Most recently the company was selected by Telefonica (O2) to develop its mobile wallet, which will be rolled out to 26 countries worldwide. It is expected this will include the UK under O2, but Mallon would not be drawn to confirm this.
"It will go live in a number of countries this year, but they haven’t announced where yet. So I can’t be the one to steal their thunder I’m afraid," he said.
The core proposition of this global venture is interoperability.
"They realised very quickly that if you have a wallet that doesn’t talk to anyone else’s wallet, it will struggle to take off," he said.
Most countries have fractured market share amongst banking and mobile operators. Safaricom in Kenya, which holds an 80% market share, could go their own way if they desired, but for the majority of markets it’s not feasible to force your own standard.
It’s not even particularly logical. Mobile and virtual payment systems need to work around the world, in a variety of situations, utilising a variety of different technologies.
"In North America, NFC may be fine. But in Latin America your merchant may literally be a guy standing at the traffic lights with a trolley," he said.
Ten years ago when Sybase first started developing their mobile payment systems, there were no mobile wallets, NFC or virtual payments. Mallon emphasizes that payments, of themselves, were channel agnostic then, and they remain so now.

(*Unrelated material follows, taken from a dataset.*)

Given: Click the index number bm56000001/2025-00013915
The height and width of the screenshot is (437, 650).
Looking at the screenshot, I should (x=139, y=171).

Any company ‘locking’ themselves into a closed set of standards is foolish.
"A channel just triggers a payment. However, what you do need to do, depending on the channel, is apply different business logic in terms of security."
So while payments coming through NFC or a smartphone app have potentially already been through a host of verification measures, text and mobile browser payments have had almost no scrutiny or authentication.
This means that the software conducting the business needs to adjust itself accordingly, whether its risk management via limits to withdrawals, or identity verification.
Even in countries where NFC and other fully virtual payments eventually take place, SMS still has its uses. Paybox’s SMS car parking system still accounts for 16% of car parking payments in Vienna – simply because it’s faster.
"And of course NFC only tackles proximity payments, which is at most only half the use cases."
The limited deployment of devices that have NFC capability – be it mobiles or point-of-sale – mean that it cannot be considered to be a sensible focus.
"NFC gives a wonderful user experience, the problem is it’s not very good for producing a business model that makes money. NFC penetration is never going to be 100%, and for a long time its rarely going to even reach 50%," said Mallon.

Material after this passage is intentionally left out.